The Reporting Person is continuing to evaluate which investment approach with respect to the Company the Reporting Person believes will maximize stockholder value. The Reporting Person reserves his right to take any actions necessary and appropriate under the law to preserve stockholder value.

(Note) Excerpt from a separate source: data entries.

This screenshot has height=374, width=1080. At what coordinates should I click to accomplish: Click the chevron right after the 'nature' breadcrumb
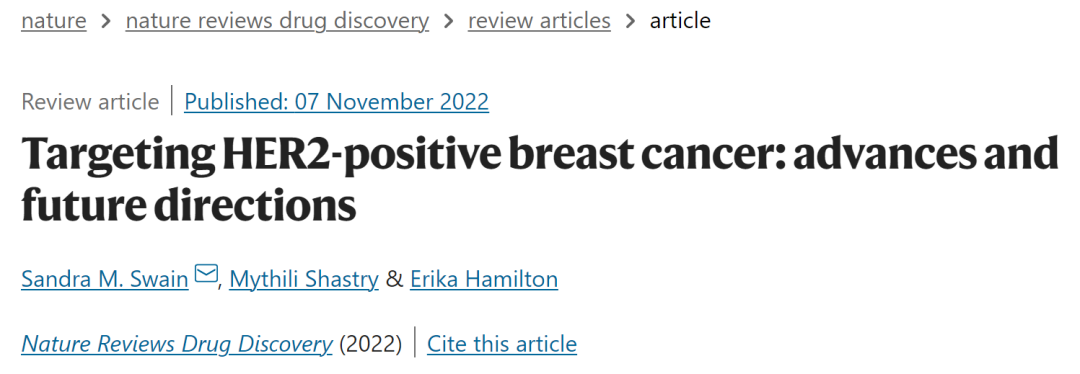click(x=106, y=21)
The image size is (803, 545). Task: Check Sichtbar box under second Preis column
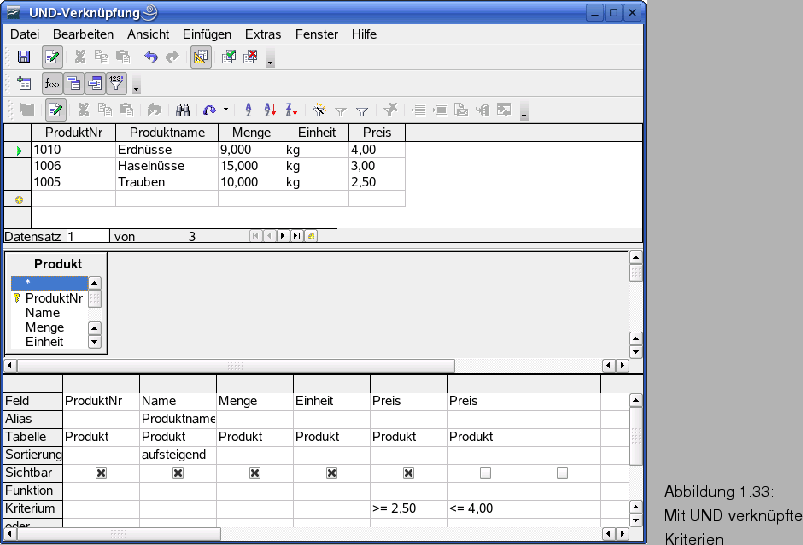485,473
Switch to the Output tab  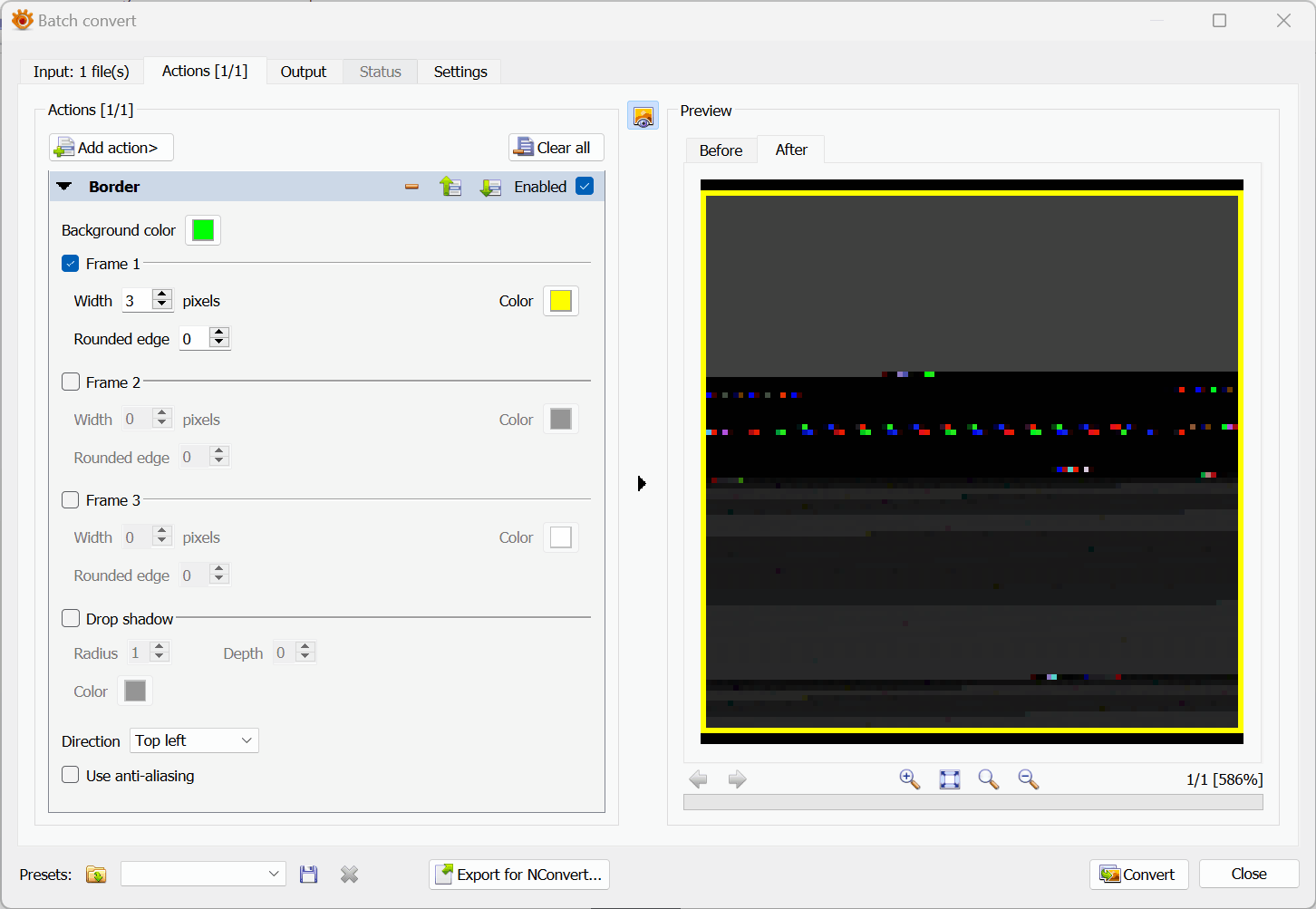[303, 72]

Except in connection with the matters described above in this Item 4 and herein and matters contemplated hereby, Mr. Subin does not currently have any specific plans or proposals that relate to or would result in any of the actions or events specified in clauses (a) through (j) of Item 4 of Schedule 13D. Mr. Subin reserves the right to change plans and take any and all actions that Mr. Subin may deem appropriate to maximize the value of his investments, including, among other things, purchasing or otherwise acquiring additional securities of the Company, selling or otherwise disposing of any securities of the Company beneficially owned by him, in each case in the open market or in privately negotiated transactions, or formulating other plans or proposals regarding the Company or its securities to the extent deemed advisable by Mr. Subin in light of his general investment policies, market conditions, subsequent developments affecting the Company and the general business and future prospects of the Company. Mr. Subin may take any other action with respect to the Issuer or any of the Company’s debt or equity securities in any manner permitted by applicable law.
After reasonable inquiry and to the best of my knowledge and belief, I certify that the information set forth in this statement is true, complete and correct.